# ░▒▓█  AUCTION / RAFFLE THINGIE (ﾉ ͡° ͜ʖ ͡°)ﾉ  - WINNERS ANNOUNCED!



## iamnothyper (Jun 12, 2015)

*░▒▓█  AUCTION / RAFFLE THINGIE (ﾉ ͡° ͜ʖ ͡°)ﾉ  - WINNERS ANNOUNCED!*


 *RAFFLE THINGIE*​

*Here's the story:*
I am no longer active in ACNL and KUMOCHA is now just a flower/weed-ridden cycling town. However, when I was active, I did accumulate a lot of useless stuff cause I was quite the hoarder. I have no need for any of that stuff anymore, but I _would_ like some TBT so I thought instead of trying to sell everything off individually I would hold a raffle with a lot of prizes!!

*Here's how it works:*
You will be able to buy tickets to enter the raffle and at the end I will use a random number generator to choose a winner. The auction part is that the person who buys the most tickets wins stuff as well! Depending on the level of interest and how much TBT I am able to get, more prizes/winners will be added!

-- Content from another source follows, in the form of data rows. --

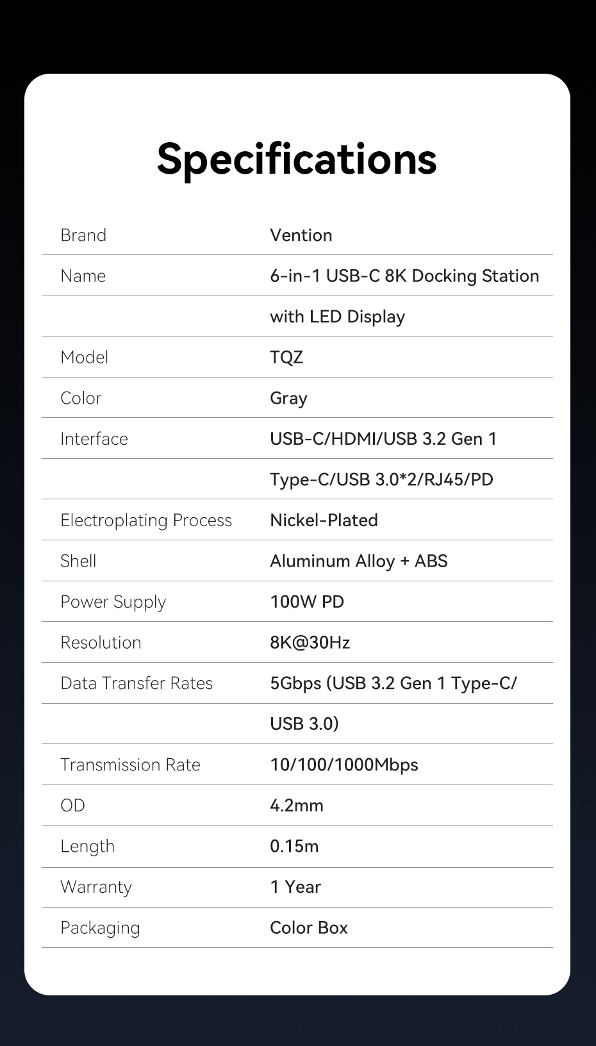Image resolution: width=596 pixels, height=1046 pixels.
Task: Click the 6-in-1 USB-C 8K Docking Station name
Action: click(404, 276)
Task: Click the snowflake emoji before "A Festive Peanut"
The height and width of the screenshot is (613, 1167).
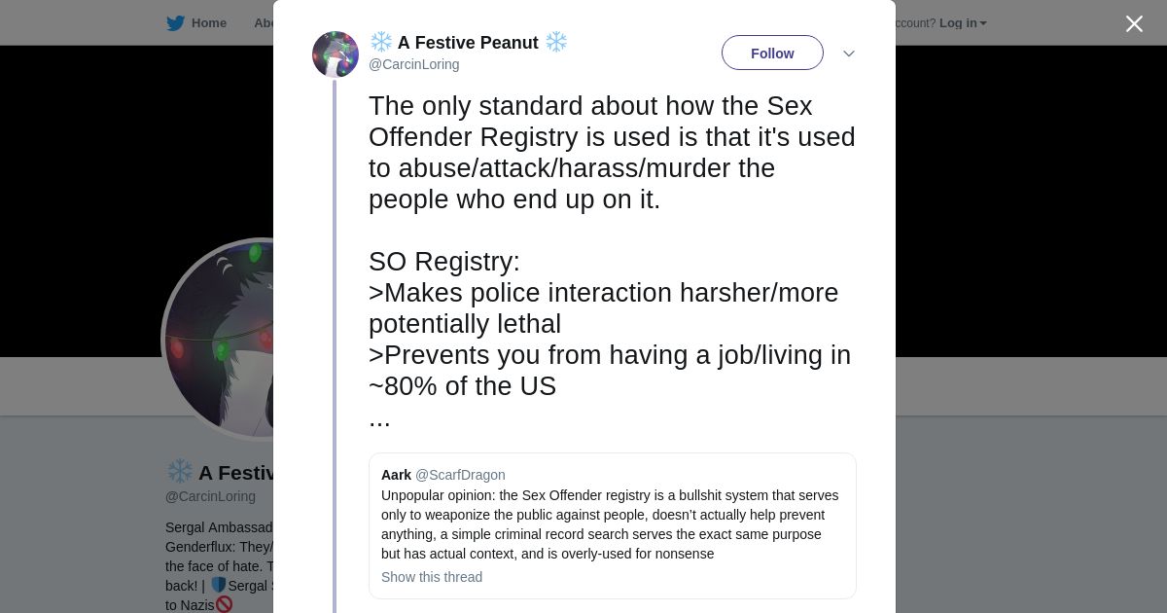Action: coord(381,42)
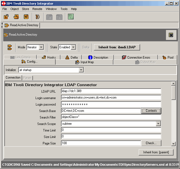Click the vertical scrollbar down arrow
The width and height of the screenshot is (180, 169).
tap(174, 143)
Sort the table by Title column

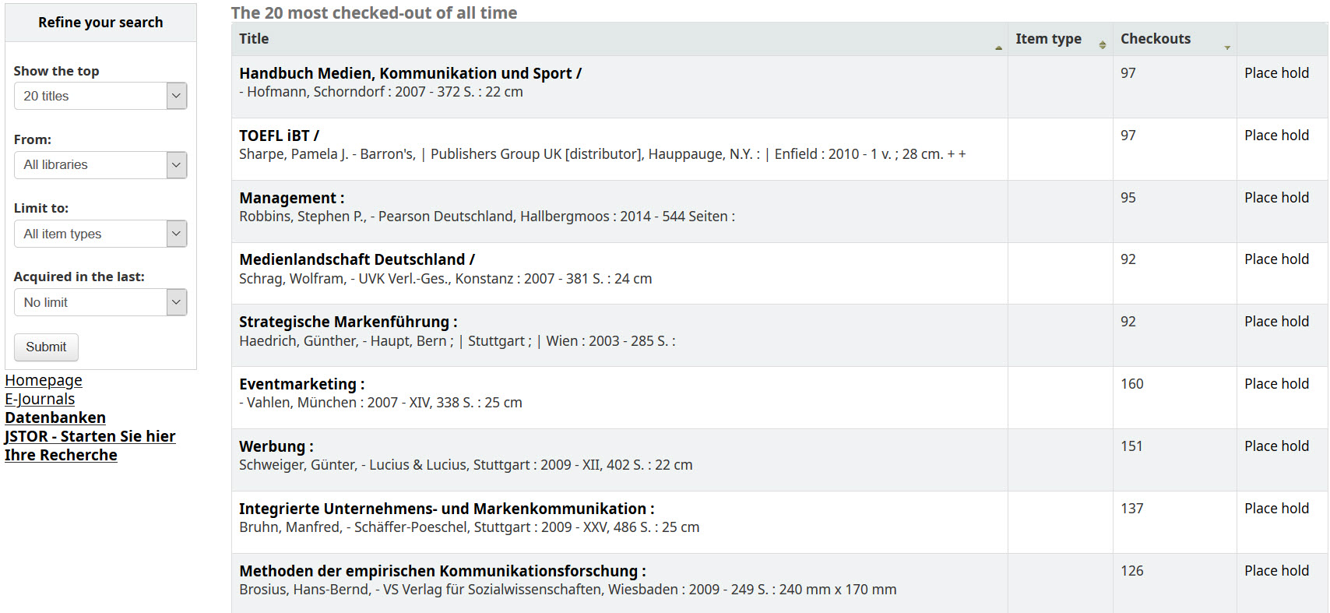point(254,39)
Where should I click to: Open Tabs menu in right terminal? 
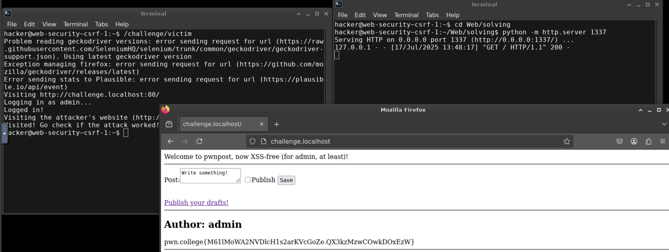432,15
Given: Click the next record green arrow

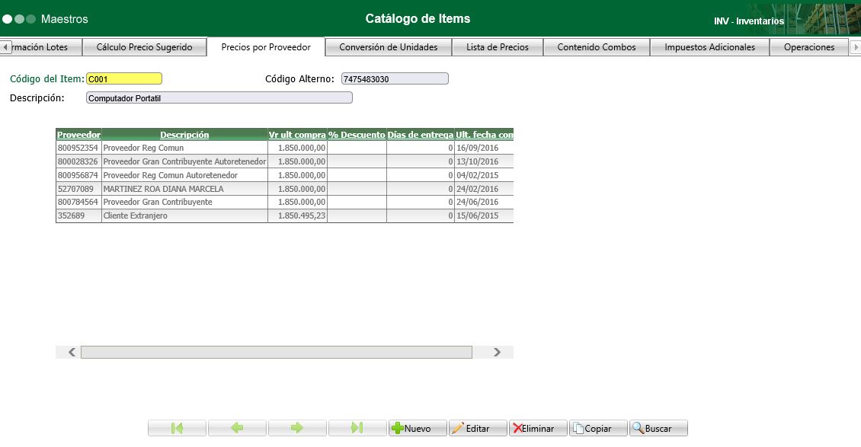Looking at the screenshot, I should point(296,427).
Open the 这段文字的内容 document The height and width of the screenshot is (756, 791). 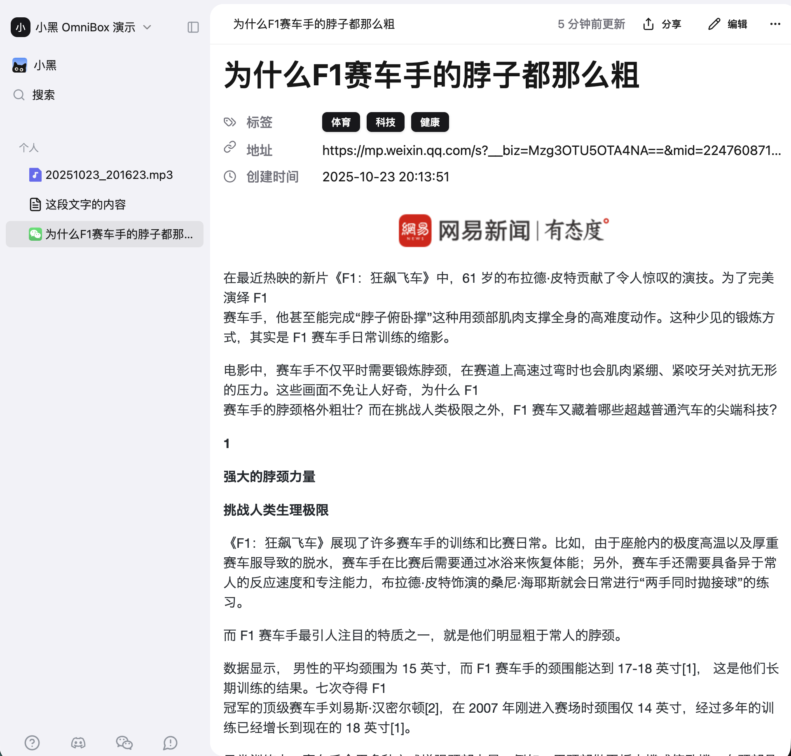tap(85, 204)
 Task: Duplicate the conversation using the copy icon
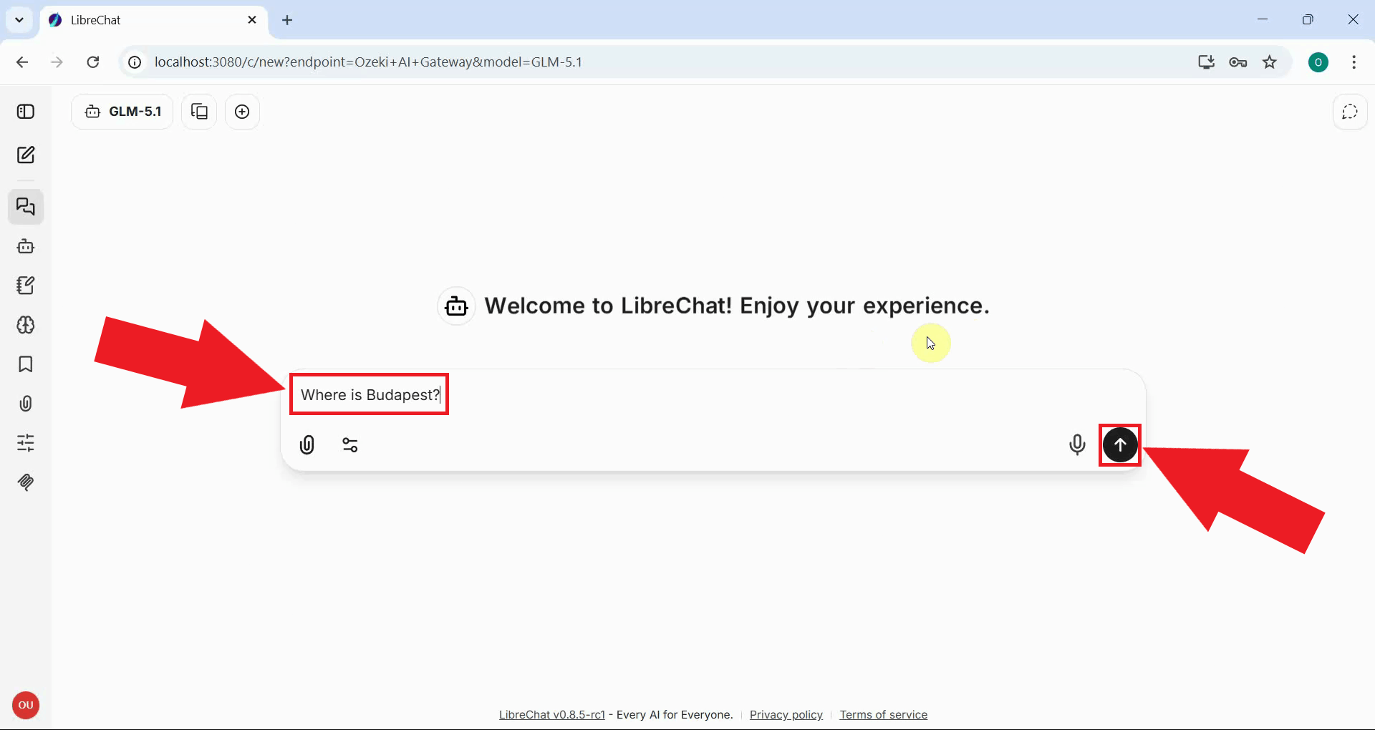point(198,112)
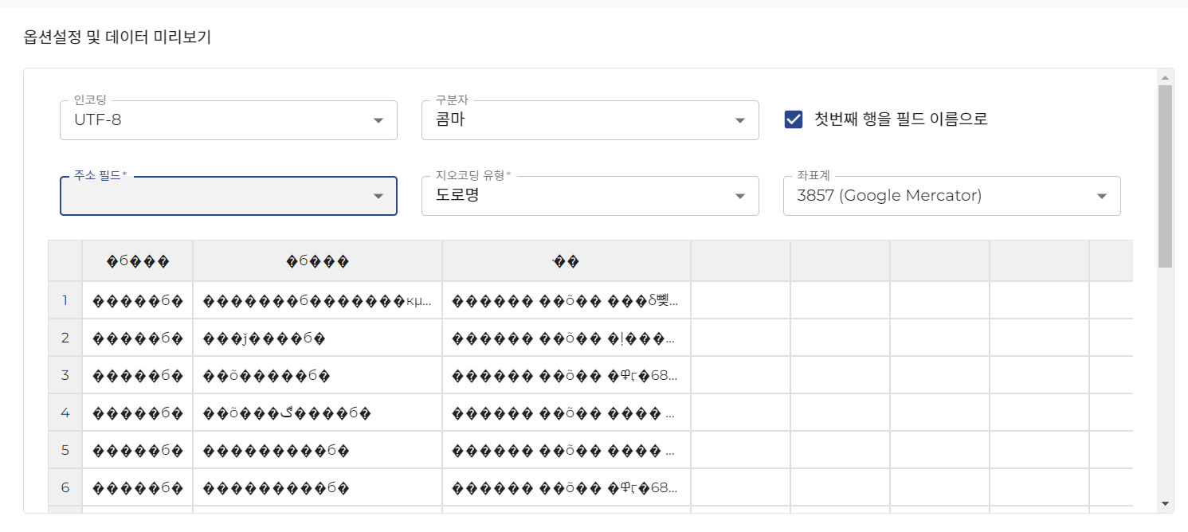The height and width of the screenshot is (532, 1188).
Task: Select row 1 header in preview table
Action: pos(65,300)
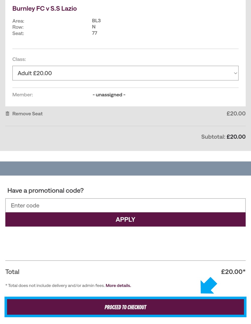Click the seat number 77
Image resolution: width=251 pixels, height=324 pixels.
click(95, 33)
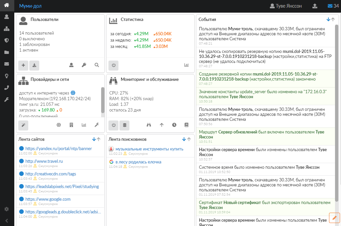Click the 'музыкальные инструменты купить' search query
This screenshot has height=226, width=341.
(x=149, y=149)
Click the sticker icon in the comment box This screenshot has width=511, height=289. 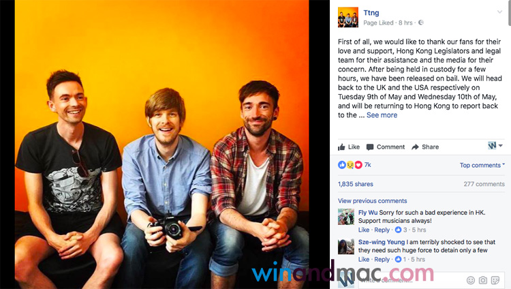(495, 280)
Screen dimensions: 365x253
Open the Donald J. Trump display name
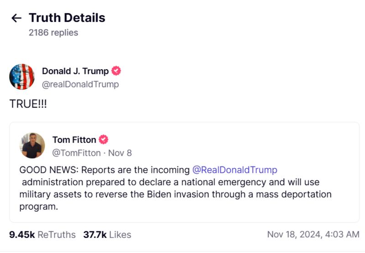click(75, 71)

_Tier System:_ The prizes will be done in a tier system. Meaning, I will have a list of prizes available and each time the TBT amount reaches a certain range, it will unlock another tier of prizes for the potential winners. The catch here is that the winner will be able to choose which batch of prizes they want, the tier just indicates how many batches they can get (some exceptions may apply).​
_Pricing:_ 
- 5 TBT = 1 Ticket; buy em allll~~ ♪~ ᕕ(ᐛ)ᕗ 
- 2 DA Points = 1 Ticket; I would actually prefer DA points (｡◕‿-)づ (psst i am buying)​
*Rules:*
► As many entries you'd like!
► Sorry, no refunds D;
► You can only win once for the "tiered" prizes. 
► Play nice, don't be rude, and be patient. 
► I reserve the right to extend this or end it early depending on my circumstances. 
► Please fill out the entry form to make my life easier. Yes, even if you've entered before.
► Town Rules: When in my town please stay with me. You are free to run around, trample flowers, shake trees, pluck weeds/clovers, etc, to your hearts content but please do so where I can see you. If you want to do anything in my town, just ask! DO NOT RUN ON THE BEACH!!

_Entry Form:_

```
[B]Username: [/B]
[B]TBT: [/B](amount sent)
[B]DA: [/B](amount sent) 
[B]Tickets: [/B](total # tickets)
[I][B]Have you entered before?: [/B][/I]Y / N
```
*for the ones that don't apply to you feel free to just delete off your form!​

*For the 1 win only tiered prizes:
BIG SPENDER: Bellsprout
RAFFLE GRAND PRIZE: cheese4mees
RAFFLE RUNNER UP: aikonokaze 

For the free for all benchmark prizes:
500 BENCH: Bellsprout
1000 BENCH: fresheggs

For the consolation prize:
JINT!!​**​*


----------



## iamnothyper (Jun 13, 2015)

*♕  P R I Z E S ♕*
A pocketful = a full inventory, 16 Slots. This will obviously take multiple trips.​

If there is something you do not wish to claim, it automatically falls down to the next winner ^^~

*RAFFLE WINNER*
✿ 1 Set of your choice
✿ 2 Pocketful of _any_ flowers/clovers in my town
✿ 2 Pocketful of gardening supplies, starts
✿ Pocketful of _any_ of furniture/items I have on display
✿ Pocketful of _any_ clothing I have on display
✿ 2 Royal Crowns

*RAFFLE RUNNER-UP*
✿ Pocketful of _any_ flowers in my town
✿ Pocketful of gardening supplies, starts
✿ Pocketful of _any_ of furniture/items I have on display
✿ Pocketful of _any_ clothing I have on display
✿ 1 Royal Crown

*BIG SPENDER*
✿ 1 Set of your choice
✿ 2 Pocketful of _any_ flowers/clovers in my town
✿ 2 Pocketful of gardening supplies, starts
✿ Pocketful of _any_ of furniture/items I have on display
✿ Pocketful of _any_ clothing I have on display
✿ 2 Royal Crowns

❀ If you spend over 200TBT and win, you get an additional royal crown!
❀ If you spend over 500TBT and win, you get wildcard chance! Request an additional prize of your choice!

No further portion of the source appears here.